- **Task to carry out**: The reply should consist of one number, the count of lines below in which the word "computer" appears.

- **Material shown**:

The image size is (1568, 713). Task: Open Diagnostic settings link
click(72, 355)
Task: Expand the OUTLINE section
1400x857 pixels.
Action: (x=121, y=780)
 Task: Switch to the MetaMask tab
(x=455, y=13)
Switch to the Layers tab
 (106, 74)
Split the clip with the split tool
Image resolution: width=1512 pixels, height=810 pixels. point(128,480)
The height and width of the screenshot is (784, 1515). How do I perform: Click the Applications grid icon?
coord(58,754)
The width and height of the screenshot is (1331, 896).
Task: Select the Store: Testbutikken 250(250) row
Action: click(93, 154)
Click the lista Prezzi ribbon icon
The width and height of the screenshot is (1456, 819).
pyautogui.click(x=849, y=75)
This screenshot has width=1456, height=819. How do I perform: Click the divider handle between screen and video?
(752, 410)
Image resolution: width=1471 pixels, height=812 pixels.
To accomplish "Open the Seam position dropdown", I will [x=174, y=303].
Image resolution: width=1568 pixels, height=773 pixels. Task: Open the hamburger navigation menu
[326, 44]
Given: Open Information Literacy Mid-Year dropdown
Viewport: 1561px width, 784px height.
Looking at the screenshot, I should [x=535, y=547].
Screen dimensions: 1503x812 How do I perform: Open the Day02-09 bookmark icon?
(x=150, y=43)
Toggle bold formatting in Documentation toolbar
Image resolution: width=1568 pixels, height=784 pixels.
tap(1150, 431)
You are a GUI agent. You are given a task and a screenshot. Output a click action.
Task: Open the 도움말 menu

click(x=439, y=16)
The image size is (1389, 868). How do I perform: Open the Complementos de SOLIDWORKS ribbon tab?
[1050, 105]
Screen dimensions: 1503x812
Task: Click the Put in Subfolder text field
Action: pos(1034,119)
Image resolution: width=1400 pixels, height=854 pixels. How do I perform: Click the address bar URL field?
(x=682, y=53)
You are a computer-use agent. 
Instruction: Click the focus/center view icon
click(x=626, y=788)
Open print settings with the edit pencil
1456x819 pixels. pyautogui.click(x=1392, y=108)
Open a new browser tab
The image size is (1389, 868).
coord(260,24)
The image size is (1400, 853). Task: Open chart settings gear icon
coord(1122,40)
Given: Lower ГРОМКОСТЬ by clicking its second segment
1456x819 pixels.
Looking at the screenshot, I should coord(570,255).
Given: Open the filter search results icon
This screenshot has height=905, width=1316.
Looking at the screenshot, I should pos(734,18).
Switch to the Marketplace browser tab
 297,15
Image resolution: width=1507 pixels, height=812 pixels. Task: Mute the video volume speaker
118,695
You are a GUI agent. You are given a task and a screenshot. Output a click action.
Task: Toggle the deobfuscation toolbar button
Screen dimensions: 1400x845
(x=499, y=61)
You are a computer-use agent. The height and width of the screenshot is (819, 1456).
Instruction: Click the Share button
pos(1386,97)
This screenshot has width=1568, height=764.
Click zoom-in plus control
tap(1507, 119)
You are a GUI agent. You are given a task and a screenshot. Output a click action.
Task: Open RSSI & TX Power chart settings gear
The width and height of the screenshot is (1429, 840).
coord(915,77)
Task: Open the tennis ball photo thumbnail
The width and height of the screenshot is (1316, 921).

- **Response**: 2